◆ RECORDS FOR PROCESSING
########

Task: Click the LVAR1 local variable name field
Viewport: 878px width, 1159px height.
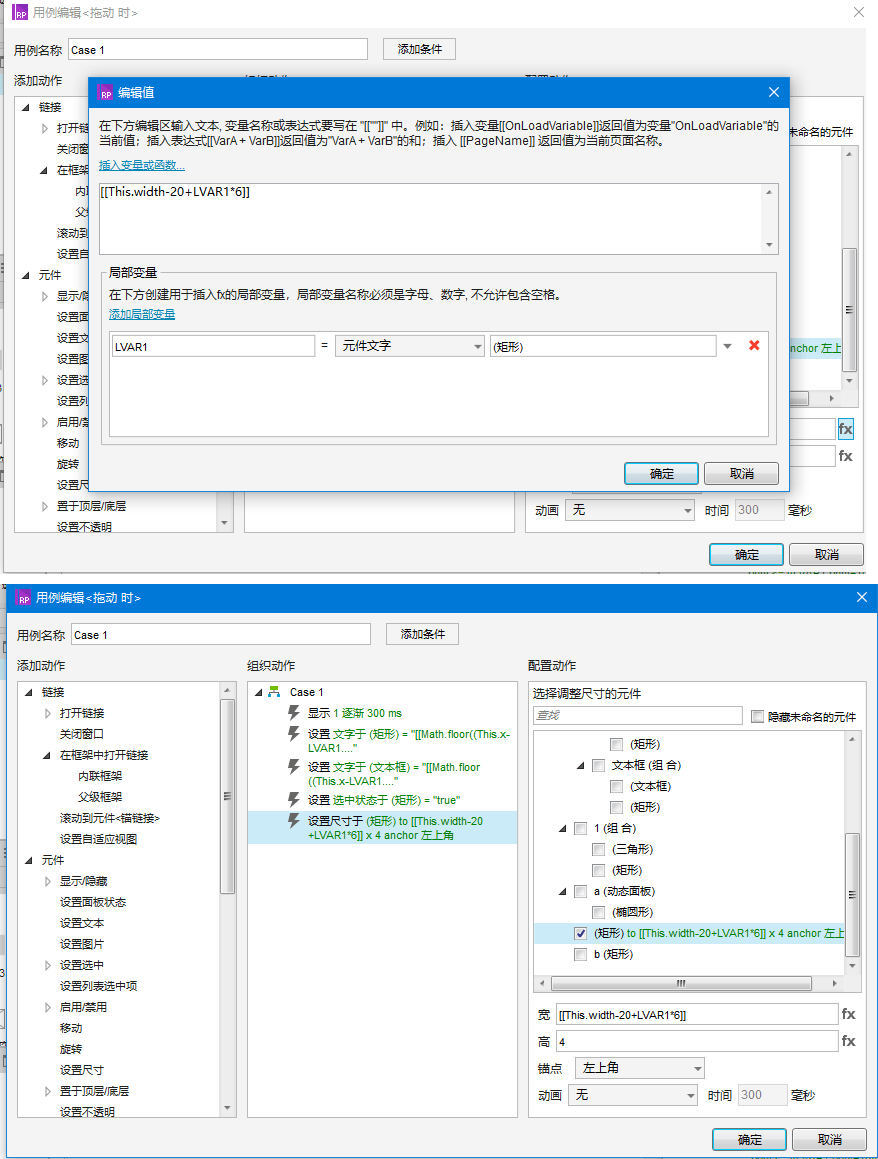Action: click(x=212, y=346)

########

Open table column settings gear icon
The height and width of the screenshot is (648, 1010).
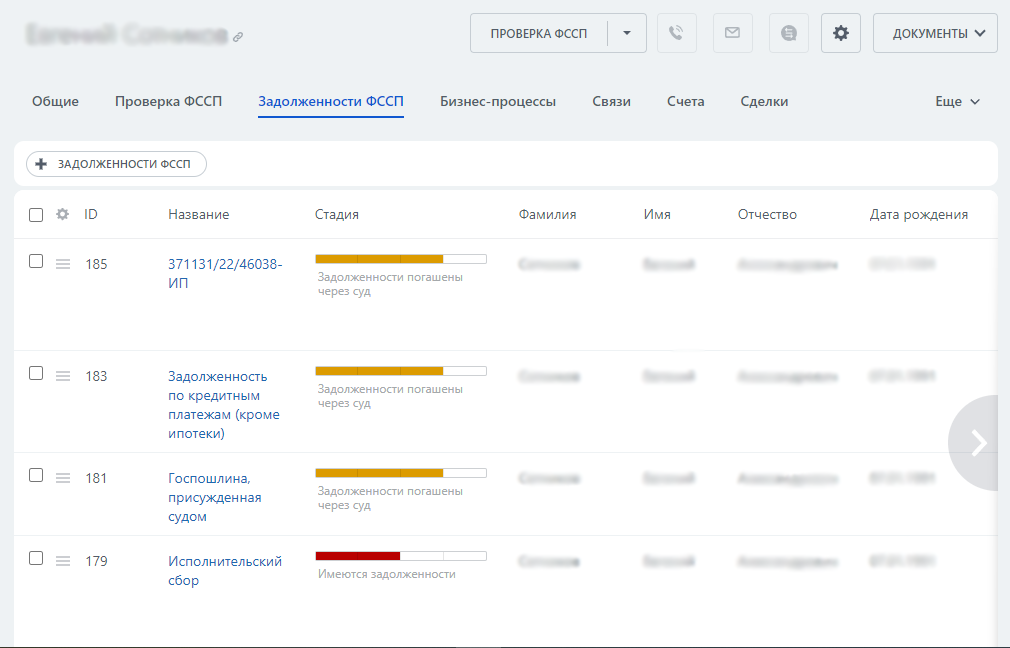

########

◆ SET EXERCISE
Rewrite the records from the line containing "Task: Click the" through the line containing "Action: click(x=212, y=346)", both ends included, as a JSON list of strings with one string per line and blank lines omitted. Leave the pictures out of the answer.

◆ EXERCISE RESULT
[
  "Task: Click the LVAR1 local variable name field",
  "Viewport: 878px width, 1159px height.",
  "Action: click(x=212, y=346)"
]